» SHORT PROBLEM A: In the extract on St. Francis, which disciple of Saint Francis is quoted?
» SHORT PROBLEM B: Repeat word for word the part of the extract on St. Francis from "I deeply appreciate" to "saint of ecology.".
» SHORT PROBLEM C: Summarize the extract on St. Francis in two sentences.

--- Begin EXTRACT PROVIDED ---

In a situation of planetary emergency like the collapse of our planetary abode, we need to be aflame once again with the zeal for our common home. 

Pope Francis and St. Francis of Assisi
Monday,  May 18, 2020

I deeply appreciate the many ways Pope Francis has continued the work of Vatican II by letting in the “fresh air” of modern science and other disciplines. While new information is one of the primary ways we come to understand Reality and God more fully, that doesn’t mean we can reject the past. Alongside the excellent scientific evidence offered by Laudato Si′, Pope Francis also honors my own spiritual father, St. Francis of Assisi, the patron saint of ecology. 

10. I do not want to write this encyclical without turning to that attractive and compelling figure, whose name I took as my guide and inspiration when I was elected Bishop of Rome. I believe that Saint Francis is the example par excellence of care for the vulnerable and of an integral ecology lived out joyfully and authentically. [My emphasis here and below. RR] He is the patron saint of all who study and work in the area of ecology, and he is also much loved by non-Christians. He was particularly concerned for God’s creation and for the poor and outcast. He loved, and was deeply loved for his joy, his generous self-giving, his openheartedness. He was a mystic and a pilgrim who lived in simplicity and in wonderful harmony with God, with others, with nature, and with himself. He shows us just how inseparable the bond is between concern for nature, justice for the poor, commitment to society, and interior peace.

11. . . . [Francis’] response to the world around him was so much more than intellectual appreciation or economic calculus, for to him each and every creature was a sister [or brother] united to him by bonds of affection. This is why he felt called to care for all that exists. His disciple Saint Bonaventure tells us that, “from a reflection on the primary source of all things, filled with even more abundant piety, he would call creatures, no matter how small, by the name of ‘brother’ or ‘sister.’” [1] Such a conviction cannot be written off as naïve romanticism, for it affects the choices which determine our behavior. If we approach nature and the environment without this openness to awe and wonder, if we no longer speak the language of fraternity and beauty in our relationship with the world, our attitude will be that of masters, consumers, ruthless exploiters, unable to set limits on their immediate needs. By contrast, if we feel intimately united with all that exists, then sobriety and care will well up spontaneously. The poverty and austerity of Saint Francis were no mere veneer of asceticism, but something much more radical: a refusal to turn reality into an object simply to be used and controlled. 

12. What is more, Saint Francis, faithful to Scripture, invites us to see nature as a magnificent book in which God speaks to us and grants us a glimpse of his infinite beauty and goodness. “Through the greatness and the beauty of creatures one comes to know by analogy their maker” (Wisdom 13:5); indeed, “his eternal power and divinity have been made known through his works since the creation of the world” (Romans 1:20).

--- End EXTRACT PROVIDED ---
--- Begin GIVEN MATERIAL ---

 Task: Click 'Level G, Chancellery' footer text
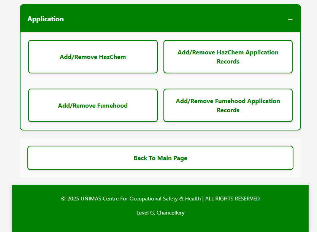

--- End GIVEN MATERIAL ---

» REPLY A: Saint Bonaventure.

» REPLY B:
I deeply appreciate the many ways Pope Francis has continued the work of Vatican II by letting in the “fresh air” of modern science and other disciplines. While new information is one of the primary ways we come to understand Reality and God more fully, that doesn’t mean we can reject the past. Alongside the excellent scientific evidence offered by Laudato Si′, Pope Francis also honors my own spiritual father, St. Francis of Assisi, the patron saint of ecology.

» REPLY C: The extract on St. Francis praises Pope Francis for letting modern science into the Church's thinking and for honoring St. Francis of Assisi, the patron saint of ecology, in Laudato Si′. In the quoted passages of the encyclical, the pope presents Saint Francis as a model of care for the vulnerable and of integral ecology, who called every creature brother or sister and saw nature as a magnificent book through which God speaks.